Science and engineering deal with temporal, spatial, and higher-dimensional processes that vary randomly from observation to observation. While one might study a specific observation for its algebraic or topological content, deterministic analysis does not provide a framework for understanding the ensemble of observations, nor does it provide a mechanism for prediction of future events. A system that functions over time needs to be designed in accordance with the manner in which input processes vary over time. System performance needs to be measured in terms of expected behavior and other statistical characteristics concerning operation on random inputs. There is an input random process, a transformation, and an output random process. System analysis begins with the input process and, based on the transformation, derives characteristics of the output process; system synthesis begins with an input process and a desired output process, and derives a transformation that estimates the desired output from the input.

Image and (one-dimensional) signal processing concern the analysis and synthesis of linear and nonlinear systems that operate on spatial and temporal random functions. As areas of applied science, image and signal processing mark off a region within the overall domain of random processes that suits the set of applications they encompass. Because our major concern is algorithm development, our major interest is operator synthesis. We focus on three basic problems: representation, filter design, and modeling. These are not independent; they form a unity that is the key to algorithm development in a stochastic framework. The end goal is design of a filter (operator). If the input process is given in terms of a representation that is compatible with the form of the desired filter, then design is enhanced. Ultimately, the filter is to be used on some class of real-world images or signals.

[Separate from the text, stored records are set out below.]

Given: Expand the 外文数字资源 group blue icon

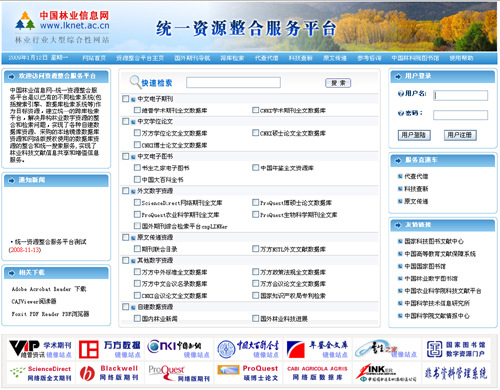Looking at the screenshot, I should pos(133,191).
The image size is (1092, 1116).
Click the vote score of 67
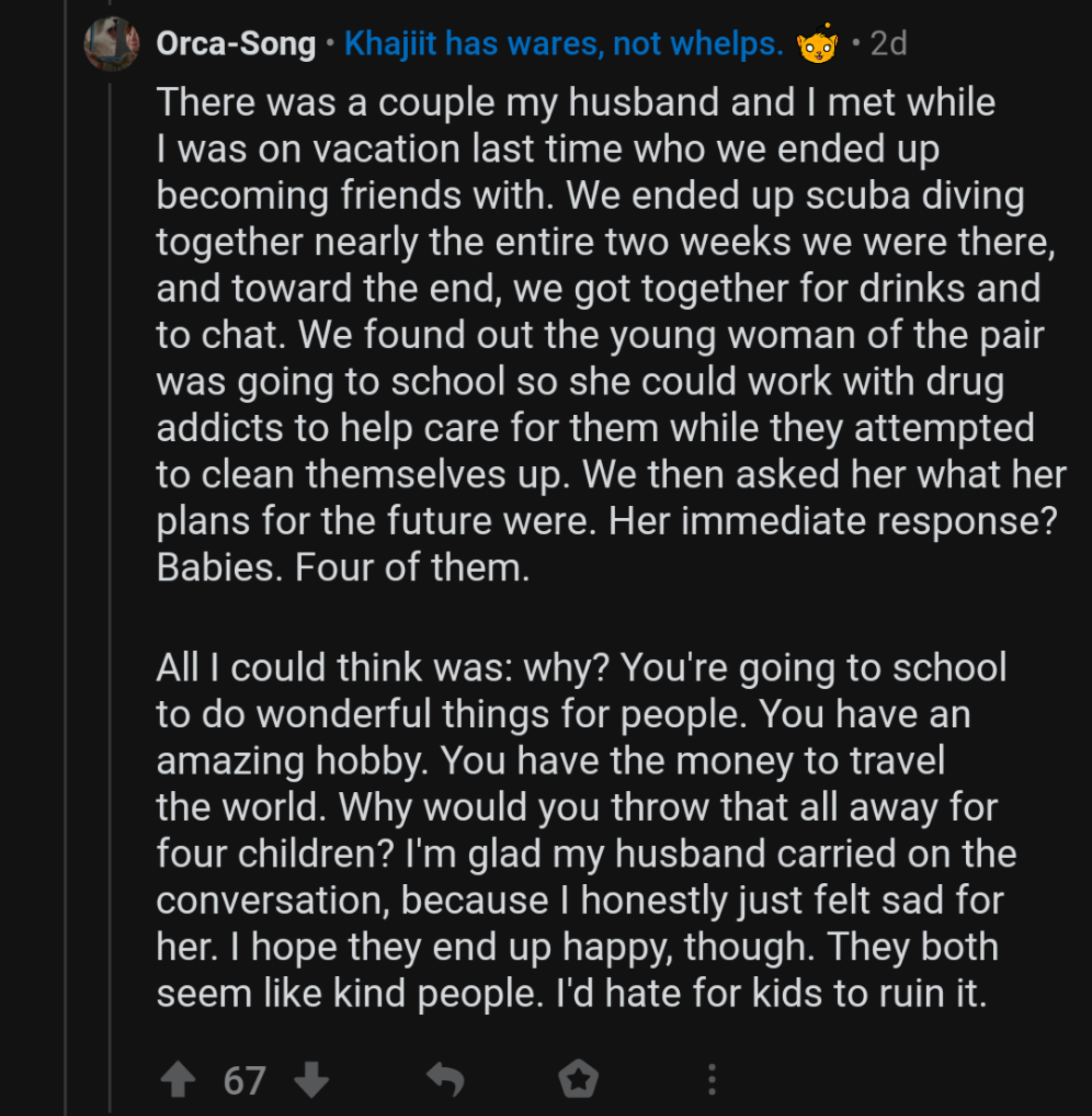(x=244, y=1081)
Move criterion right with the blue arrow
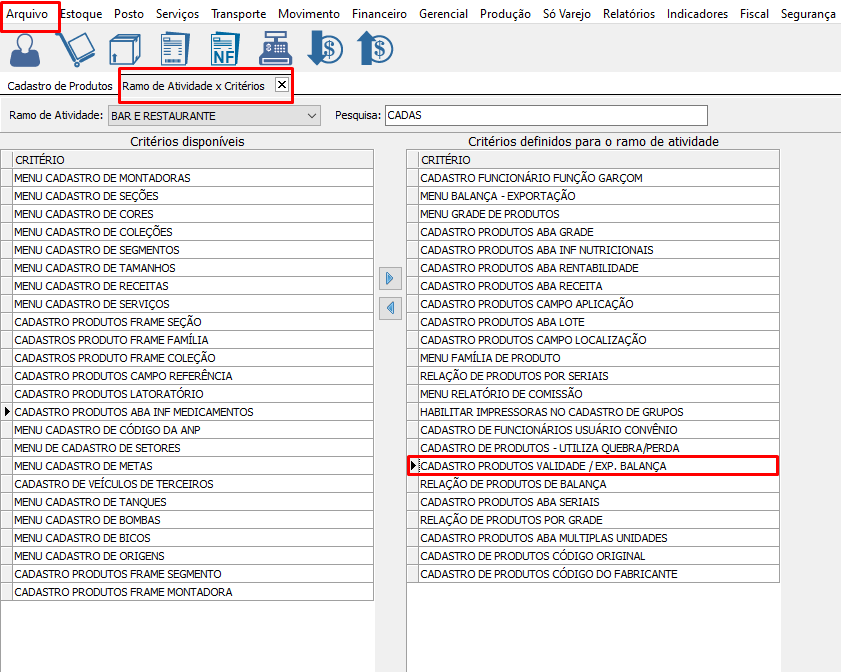Screen dimensions: 841x672 [390, 277]
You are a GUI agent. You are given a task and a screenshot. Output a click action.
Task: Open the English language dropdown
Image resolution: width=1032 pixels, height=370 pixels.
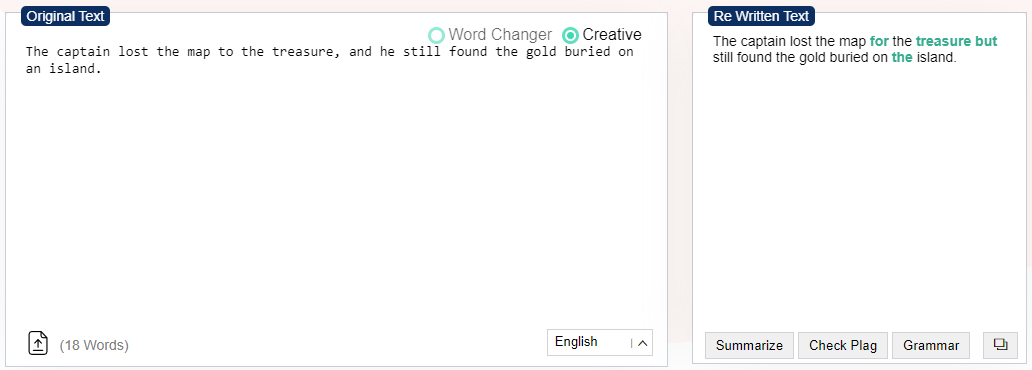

Therefore we need models that fit real processes and whose mathematical structure facilitates design of filters to extract desired structural information.

My goal is not just to present the theory along with applications, but also to help students intuitively appreciate random functions. Were this a mathematics book, I would have taken the mathematical approach of stating general theorems and then giving corollaries for special situations. Instead, I have often begun with special cases in which probabilistic insight is more readily achievable. Moreover, I have not taken a theorem-proof approach. When provided, proofs are in the main body of the text and clearly delineated; sometimes they are either not provided or outlines of conceptual arguments are given. The intent is to state theorems carefully and to draw clear distinctions between rigorous mathematical arguments and heuristic explanations. When a proof can be given at a mathematical level commensurate with the text and when it enhances conceptual understanding, it is usually provided; in other cases, the effort is to explain subtleties of the definitions and properties concerning random functions, and to state conditions under which a proposition applies. Attention is drawn to the differences between deterministic concepts and their random counterparts, for instance, in the mean-square calculus, orthonormal representation, and linear filtering. Such differences are sometimes glossed over in method books; however, lack of differentiation between random and deterministic analysis can lead to misinterpretation of experimental results and misuse of techniques.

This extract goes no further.